Consulting Contract Do’s and Don’ts
When working with a consultant, always hope and plan for the best but prepare for the worst by drafting a solid consulting contract. A good contract will clearly set forth the expectations of each party, milestones, payments and expenses, and other significant terms. The following do's and don'ts for drafting consulting contracts will improve the likelihood that you will have a good working relationship with your consultant and that the results of the collaboration will meet your association's needs.
What To Do:
- Spell out expectations. Is the consultant providing advice, conducting research, leading a board retreat, designing a website or planning a conference? The contract should clearly identify what services or products are expected from the consultant. Don't forget to include the association's role – for example, providing background materials, scheduling meetings, or reviewing drafts of reports.
- Specify milestones in the project. These are project components that are to take place or due to be delivered on a certain date.
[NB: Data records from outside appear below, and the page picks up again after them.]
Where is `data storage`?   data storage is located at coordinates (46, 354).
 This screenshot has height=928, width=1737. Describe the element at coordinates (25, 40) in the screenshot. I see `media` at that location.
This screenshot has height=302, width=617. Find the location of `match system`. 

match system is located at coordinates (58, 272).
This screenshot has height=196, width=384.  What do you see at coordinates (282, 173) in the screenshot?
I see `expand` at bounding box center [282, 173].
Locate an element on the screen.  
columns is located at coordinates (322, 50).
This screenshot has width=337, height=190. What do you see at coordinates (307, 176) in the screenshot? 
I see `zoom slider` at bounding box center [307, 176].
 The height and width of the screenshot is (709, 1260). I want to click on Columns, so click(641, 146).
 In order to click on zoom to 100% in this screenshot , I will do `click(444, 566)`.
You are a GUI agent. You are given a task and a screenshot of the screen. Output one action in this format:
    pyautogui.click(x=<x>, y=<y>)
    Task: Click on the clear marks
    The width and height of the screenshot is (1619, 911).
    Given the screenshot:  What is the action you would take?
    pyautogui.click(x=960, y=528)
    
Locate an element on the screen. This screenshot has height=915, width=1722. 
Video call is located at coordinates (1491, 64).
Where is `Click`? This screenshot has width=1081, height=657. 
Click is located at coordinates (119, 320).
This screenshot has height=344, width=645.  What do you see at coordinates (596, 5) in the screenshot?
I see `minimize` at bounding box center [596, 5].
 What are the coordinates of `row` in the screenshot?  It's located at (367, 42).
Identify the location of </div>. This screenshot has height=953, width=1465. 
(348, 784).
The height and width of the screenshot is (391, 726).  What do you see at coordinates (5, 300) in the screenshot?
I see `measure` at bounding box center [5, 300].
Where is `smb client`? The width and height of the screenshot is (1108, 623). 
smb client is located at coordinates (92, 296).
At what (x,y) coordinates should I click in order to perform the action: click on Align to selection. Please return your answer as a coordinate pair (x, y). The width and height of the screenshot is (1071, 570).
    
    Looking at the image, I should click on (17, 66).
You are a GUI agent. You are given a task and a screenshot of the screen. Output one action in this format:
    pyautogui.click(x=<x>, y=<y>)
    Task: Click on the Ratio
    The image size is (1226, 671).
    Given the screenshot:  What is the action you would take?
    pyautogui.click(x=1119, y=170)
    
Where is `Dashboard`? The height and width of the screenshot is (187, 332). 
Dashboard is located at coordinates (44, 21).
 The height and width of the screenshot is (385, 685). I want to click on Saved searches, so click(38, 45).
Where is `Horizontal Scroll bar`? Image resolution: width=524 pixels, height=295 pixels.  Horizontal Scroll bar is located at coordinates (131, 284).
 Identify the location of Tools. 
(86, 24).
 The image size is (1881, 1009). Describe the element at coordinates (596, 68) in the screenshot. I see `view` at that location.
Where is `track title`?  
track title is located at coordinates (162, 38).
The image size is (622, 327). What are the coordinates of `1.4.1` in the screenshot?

For examples, “The first draft of the communications analysis report will be delivered on or before May 1, 2012”; “consultant will meet with the Strategic Planning Committee on July 1, 2012.” Milestones help to ensure that the project is proceeding on schedule and give both you and the consultant the opportunity to identify any open issues or revise the schedule as needed.
- Identify expenses. Expenses typically passed onto the client include overnight courier charges, conference calls, and online research fees. Be sure to include any anticipated travel expenses for the consultant to attend meetings at your association's office or other location.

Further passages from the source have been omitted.